__TO DO__
Read through the entries below and return each line with the word "computer".
** DATA PROVIDED follows **
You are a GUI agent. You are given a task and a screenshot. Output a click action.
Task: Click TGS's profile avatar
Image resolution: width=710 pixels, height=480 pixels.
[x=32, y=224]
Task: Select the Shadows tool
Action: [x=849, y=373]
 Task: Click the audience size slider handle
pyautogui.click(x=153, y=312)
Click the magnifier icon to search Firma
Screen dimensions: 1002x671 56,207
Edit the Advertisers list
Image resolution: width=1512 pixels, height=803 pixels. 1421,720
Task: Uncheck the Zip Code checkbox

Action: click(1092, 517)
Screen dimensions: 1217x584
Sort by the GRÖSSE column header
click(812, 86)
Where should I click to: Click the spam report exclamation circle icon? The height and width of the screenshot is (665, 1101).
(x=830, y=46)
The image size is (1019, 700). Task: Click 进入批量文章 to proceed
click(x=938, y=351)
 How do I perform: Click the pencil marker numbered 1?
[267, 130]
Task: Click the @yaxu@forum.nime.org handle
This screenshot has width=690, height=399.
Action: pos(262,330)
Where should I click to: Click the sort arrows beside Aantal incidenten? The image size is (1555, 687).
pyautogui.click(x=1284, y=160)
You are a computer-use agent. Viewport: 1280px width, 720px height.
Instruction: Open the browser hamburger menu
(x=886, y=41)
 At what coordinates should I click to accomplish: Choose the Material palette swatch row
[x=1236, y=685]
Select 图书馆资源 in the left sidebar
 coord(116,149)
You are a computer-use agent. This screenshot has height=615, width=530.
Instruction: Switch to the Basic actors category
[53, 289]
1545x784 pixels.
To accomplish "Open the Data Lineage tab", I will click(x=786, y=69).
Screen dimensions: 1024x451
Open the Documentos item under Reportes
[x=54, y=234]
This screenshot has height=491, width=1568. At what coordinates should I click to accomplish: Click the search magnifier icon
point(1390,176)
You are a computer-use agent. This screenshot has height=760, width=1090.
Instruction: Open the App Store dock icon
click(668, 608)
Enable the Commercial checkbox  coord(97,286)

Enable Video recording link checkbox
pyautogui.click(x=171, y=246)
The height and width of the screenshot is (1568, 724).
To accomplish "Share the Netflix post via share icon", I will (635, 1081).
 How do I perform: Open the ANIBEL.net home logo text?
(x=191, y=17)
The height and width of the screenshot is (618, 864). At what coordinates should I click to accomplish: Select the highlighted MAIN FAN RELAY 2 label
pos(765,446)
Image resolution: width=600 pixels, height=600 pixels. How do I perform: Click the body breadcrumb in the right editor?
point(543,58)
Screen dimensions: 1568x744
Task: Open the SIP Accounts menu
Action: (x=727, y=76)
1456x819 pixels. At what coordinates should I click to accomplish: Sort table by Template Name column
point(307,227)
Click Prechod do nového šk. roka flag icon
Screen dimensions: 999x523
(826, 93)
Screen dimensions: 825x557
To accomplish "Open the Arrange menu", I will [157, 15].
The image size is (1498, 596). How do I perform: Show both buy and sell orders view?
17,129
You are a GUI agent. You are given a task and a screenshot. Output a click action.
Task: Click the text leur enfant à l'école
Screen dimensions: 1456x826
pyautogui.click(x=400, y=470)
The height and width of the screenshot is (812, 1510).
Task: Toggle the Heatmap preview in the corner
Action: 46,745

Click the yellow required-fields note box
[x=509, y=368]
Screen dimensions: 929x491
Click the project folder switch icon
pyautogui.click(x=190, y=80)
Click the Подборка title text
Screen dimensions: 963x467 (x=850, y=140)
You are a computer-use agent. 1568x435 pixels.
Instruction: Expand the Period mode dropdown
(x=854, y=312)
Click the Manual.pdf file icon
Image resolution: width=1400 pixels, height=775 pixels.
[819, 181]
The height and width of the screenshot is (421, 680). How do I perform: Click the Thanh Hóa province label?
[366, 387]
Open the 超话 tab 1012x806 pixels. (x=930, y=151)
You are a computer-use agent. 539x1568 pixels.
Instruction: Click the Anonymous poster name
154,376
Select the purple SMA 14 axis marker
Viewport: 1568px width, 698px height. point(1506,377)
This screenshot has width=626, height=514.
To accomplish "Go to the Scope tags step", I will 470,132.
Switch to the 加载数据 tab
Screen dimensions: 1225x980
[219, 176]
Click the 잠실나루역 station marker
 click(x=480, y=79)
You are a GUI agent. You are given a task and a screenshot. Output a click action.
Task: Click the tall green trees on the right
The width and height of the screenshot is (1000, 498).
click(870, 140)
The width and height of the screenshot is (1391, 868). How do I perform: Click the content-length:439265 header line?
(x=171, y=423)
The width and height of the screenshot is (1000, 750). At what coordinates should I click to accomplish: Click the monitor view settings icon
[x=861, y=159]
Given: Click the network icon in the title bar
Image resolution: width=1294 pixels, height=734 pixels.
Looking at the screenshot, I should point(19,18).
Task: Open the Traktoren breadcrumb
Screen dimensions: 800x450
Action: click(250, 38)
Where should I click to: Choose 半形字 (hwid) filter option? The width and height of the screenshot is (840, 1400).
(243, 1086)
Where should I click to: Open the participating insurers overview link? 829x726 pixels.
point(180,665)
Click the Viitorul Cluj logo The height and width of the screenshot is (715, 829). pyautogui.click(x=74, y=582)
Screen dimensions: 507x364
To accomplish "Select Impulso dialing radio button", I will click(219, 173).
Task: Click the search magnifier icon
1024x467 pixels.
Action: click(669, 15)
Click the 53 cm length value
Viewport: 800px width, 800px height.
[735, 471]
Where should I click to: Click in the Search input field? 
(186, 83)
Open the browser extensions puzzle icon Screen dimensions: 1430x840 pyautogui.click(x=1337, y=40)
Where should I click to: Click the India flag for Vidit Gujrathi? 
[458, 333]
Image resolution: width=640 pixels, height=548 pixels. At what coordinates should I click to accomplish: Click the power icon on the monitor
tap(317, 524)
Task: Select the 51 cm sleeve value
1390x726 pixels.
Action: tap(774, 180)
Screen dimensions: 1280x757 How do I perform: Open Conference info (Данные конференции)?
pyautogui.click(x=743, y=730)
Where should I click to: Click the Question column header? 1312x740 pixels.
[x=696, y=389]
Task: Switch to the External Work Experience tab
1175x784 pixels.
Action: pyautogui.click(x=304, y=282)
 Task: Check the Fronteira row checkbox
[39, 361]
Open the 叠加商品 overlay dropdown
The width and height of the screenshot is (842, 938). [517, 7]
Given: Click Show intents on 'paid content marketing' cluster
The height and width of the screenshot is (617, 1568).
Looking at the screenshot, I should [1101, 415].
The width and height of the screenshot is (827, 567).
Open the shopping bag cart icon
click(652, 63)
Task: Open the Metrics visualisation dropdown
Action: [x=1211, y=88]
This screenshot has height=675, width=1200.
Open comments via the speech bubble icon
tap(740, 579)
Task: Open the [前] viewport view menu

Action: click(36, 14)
** End of DATA PROVIDED **
__TASK RESULT__
You are a computer-use agent. Viewport: 1280px width, 720px height.
You are a computer-use agent. This screenshot has height=615, width=530.
You are a computer-use agent. This screenshot has height=760, width=1090.
You are a computer-use agent. 1568x435 pixels.
You are a computer-use agent. 539x1568 pixels.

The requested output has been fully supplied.